环境变量和工具参数中的忽略规则会合并生效。
调整嵌入批量大小
默认每批 100 个 chunk 调一次嵌入 API。如果遇到 rate limit,可以降低:
-e EMBEDDING_BATCH_SIZE=50
后台同步配置
# 关闭后台定时同步(多实例场景推荐)
-e CLAUDE_CONTEXT_BACKGROUND_SYNC=false
# 只靠 trigger watcher 按需触发
-e CLAUDE_CONTEXT_TRIGGER_WATCHER=true
已知限制和踩坑
1. Milvus v2.5.7 BM25 Bug
Milvus v2.5.7 存在一个 BM25 相关的 bug,会导致混合搜索结果异常。临时方案是降级到 v2.5.6 或禁用混合模式只用稠密向量搜索。Zilliz Cloud 用户不受影响,因为云端版本已经修复。
2. 本地 Snapshot 元数据过期
运行 get_indexing_status 看到「0 files, 0 chunks」时,不要慌 —— 这通常不是索引丢了,而是本地 snapshot 元数据缓存过期。索引数据实际存在向量数据库里,重新运行 index_codebase 会触发增量同步,不需要全量重建。
3. 多实例 Sync Lock 争抢
如果同时开了多个 Claude Code 窗口(或多个 MCP 客户端),它们共享同一个 home 目录下的 sync lock。多个进程争抢 lock 可能导致同步延迟。建议:
- 关闭后台同步(
CLAUDE_CONTEXT_BACKGROUND_SYNC=false) - 只依赖 trigger watcher(
CLAUDE_CONTEXT_TRIGGER_WATCHER=true)
4. 符号链接和多克隆
claude-context 按绝对路径区分代码库。如果你用符号链接或 git worktree 在不同路径打开同一个 repo,会被当作两个独立的代码库分别索引。解决方法是确保所有客户端用同一个绝对路径访问代码库。
5. 进度报告跳跃
get_indexing_status 的进度是阶段制(parsing → chunking → embedding → writing),不是文件计数百分比。在大型 repo 上可能看到进度从 20% 突然跳到 80%(因为 embedding 阶段是批量处理的),这是正常行为。
总结
claude-context 解决的核心问题很简单:让编码 Agent 不再需要读完整个代码库才能找到相关代码。它的价值不在于搜索本身有多花哨,而在于把「Agent 在大型 repo 中的盲目探索」变成了「基于语义的精准定位」。

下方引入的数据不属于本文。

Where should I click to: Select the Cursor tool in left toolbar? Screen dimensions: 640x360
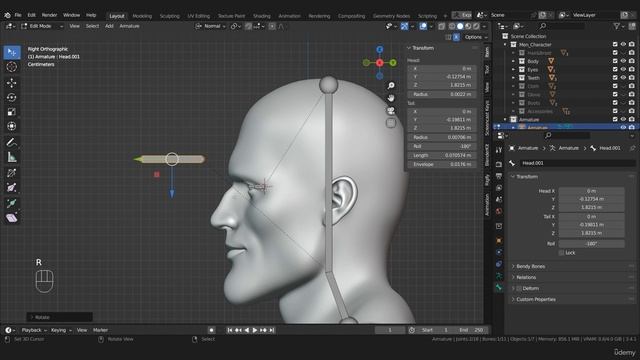[x=11, y=67]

GitHub 一周从零涨到 11.6K stars 说明了开发者社区的真实需求。当 Agent 能力越来越强、处理的代码库越来越大时,context retrieval 的质量就成了瓶颈。claude-context 用 MCP 做接口、Milvus 做存储、AST + 混合检索做引擎,给出了一个工程上可落地的答案。
如果你的日常工作涉及 10 万行以上的代码库,特别是 monorepo 场景,claude-context 值得花 5 分钟装上试一试。token 消耗降 40% 带来的成本节省,可能比你想象的更可观。